Casos y experiencias relevantes
- Modernización de grandes represas: programas de rehabilitación y optimización en Itaipú y Yacyretá no solo aumentan la eficiencia sino que requieren mano de obra técnica y servicios asociados.
- Proyectos comunitarios de electrificación: iniciativas piloto de mini-redes solares y biodigestores en zonas rurales muestran cómo se mejora la calidad de vida y surgen emprendimientos locales (refrigeración, acopio de productos, telemedicina).
- Empresas locales de instalación solar: crecimiento de pequeñas firmas que realizan instalaciones en viviendas y comercios de Asunción y ciudades intermedias; su expansión impulsa demanda de técnicos certificados.
Impulso de la transición a través de políticas públicas y mecanismos de financiamiento
Para convertir oportunidades en empleo sostenible se requieren medidas concretas:
- Incentivos fiscales y mecanismos de crédito: facilidades crediticias flexibles para PYMES y préstamos verdes destinados a hogares, junto con sistemas de garantía que favorezcan la llegada de capital privado.
- Formación técnica y universitaria: iniciativas de adiestramiento, certificaciones nacionales y preparación técnica en oficios verdes adaptados a las particularidades regionales.
- Compras públicas verdes: transición hacia flotas estatales electrificadas y adquisiciones sujetas a parámetros de eficiencia que fortalezcan la demanda interna.
- Normativas claras: estructura regulatoria para la generación distribuida, la medición neta, los esquemas tarifarios y el acceso a la red que resguarde a los usuarios y estimule nuevas inversiones.
- Finanzas innovadoras: emisión de bonos verdes, colaboración público-privada y recursos de fondos multilaterales dirigidos a iniciativas con alto valor social y ambiental.
Integración social y expansión regional de las oportunidades de empleo verde
Es esencial que la creación de empleos verdes beneficie a mujeres, jóvenes y poblaciones rurales.

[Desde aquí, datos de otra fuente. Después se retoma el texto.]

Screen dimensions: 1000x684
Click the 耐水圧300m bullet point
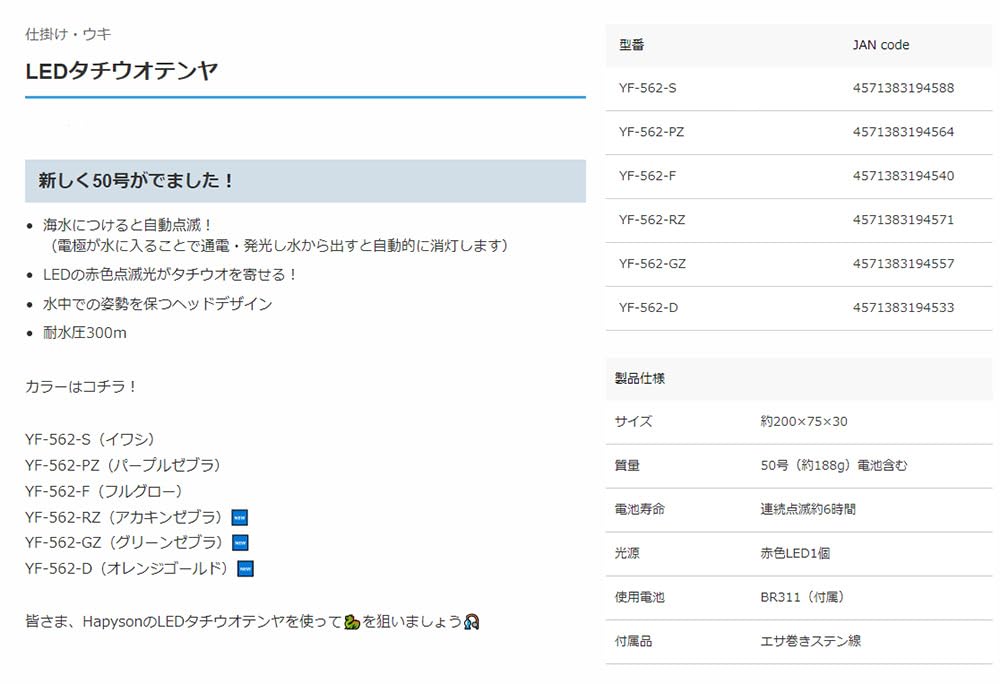85,333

Acciones concretas:
- Programas de capacitación con enfoque de género y reconversión laboral para trabajadores de sectores en declive.
- Promoción de emprendimientos locales ligados a la cadena de valor (logística, montaje, servicios posventa).

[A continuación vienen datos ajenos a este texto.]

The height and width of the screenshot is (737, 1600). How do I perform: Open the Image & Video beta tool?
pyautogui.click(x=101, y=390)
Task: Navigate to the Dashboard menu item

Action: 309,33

- Proyectos territoriales integrados que combinen energía, agricultura sostenible y gestión de residuos para diversificar ingresos rurales.
Guía práctica: etapas y plazos estimados
- Corto plazo (1–3 años): diseño de incentivos, pilotos de solar comunitario, programas de formación técnica y mejora de regulación para generación distribuida.
- Mediano plazo (3–7 años): escalado de proyectos solares y de biomasa, modernización de redes, primeras plantas de almacenamiento y electrificación de flotas urbanas.
- Largo plazo (7–15 años): diversificación significativa de la matriz con eólica e hidrógeno verde en sectores industriales, cadenas de valor locales consolidadas y mercados de empleo verde maduros.
Riesgos y estrategias de mitigación
- Riesgo financiero: mitigable con garantías públicas, cofinanciamiento y esquemas de pago escalonado.
- Riesgo de exclusión: políticas activas de inclusión, subsidios focalizados y formación local.
- Riesgo técnico: planificación integrada, estudios de recurso y pilotaje para evitar inversiones mal ubicadas.
Aunque Paraguay cuenta con una ventaja comparativa por su abundante recurso hídrico, la transición hacia una matriz más diversa y resiliente puede convertirse en una fuente sostenida de empleo de calidad. La combinación de políticas públicas coherentes, financiamiento creativo, formación técnica y enfoque inclusivo permitirá transformar proyectos energéticos en oportunidades económicas locales, reducir vulnerabilidades climáticas y posicionar al país como referente regional en modelos de desarrollo bajo en carbono.